Charles:  I wouldn’t say that it has affected my understanding as much as it has reinforced my understanding. We are a good institution, we want to be on the right side of the right things and that we work really hard at it. In my time—I’ve been there 20 years now—I’ve seen the administration, the faculty, all of it really, be more careful about making sure that they’re doing the best that they can do. Sometimes that means responses can be slow, but they’re also more thoughtful. We’re not perfect, but I think for the most part higher education is a microcosm of a certain part of American society. All of the assumptions that I had about elite higher education have largely been borne out of this.

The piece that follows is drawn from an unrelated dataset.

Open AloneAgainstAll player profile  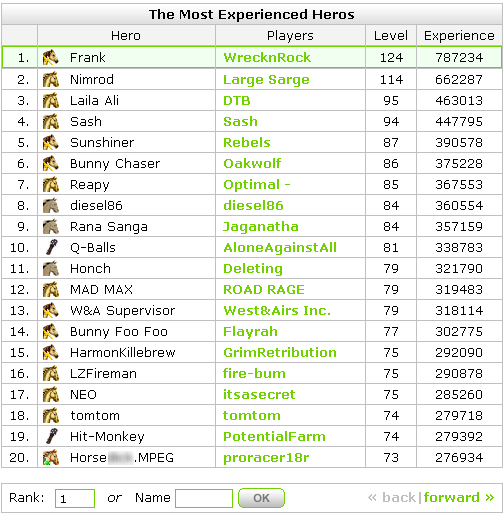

I will say, that when I came out of grad school I really had no interest in being at an elite institution, much less at an Ivy League institution because I thought that the students who needed me most wouldn’t be at those institutions, but in fact they are. They’re in smaller numbers, but the truth of the matter is that even affluent students of color struggle in many of the same ways as lower-income people of color. An affluent black man is no less likely to be stopped by the police and an affluent black woman is no less likely to be followed around in a department store. Often the assumption is that all of the students of color who are there are lower income, are from families whose parents didn’t go to college, and so t most of them have some kind of struggle and all of them seem to benefit from having people like me in front of the classroom.

CJLPP: Thank you so much for your time and expertise.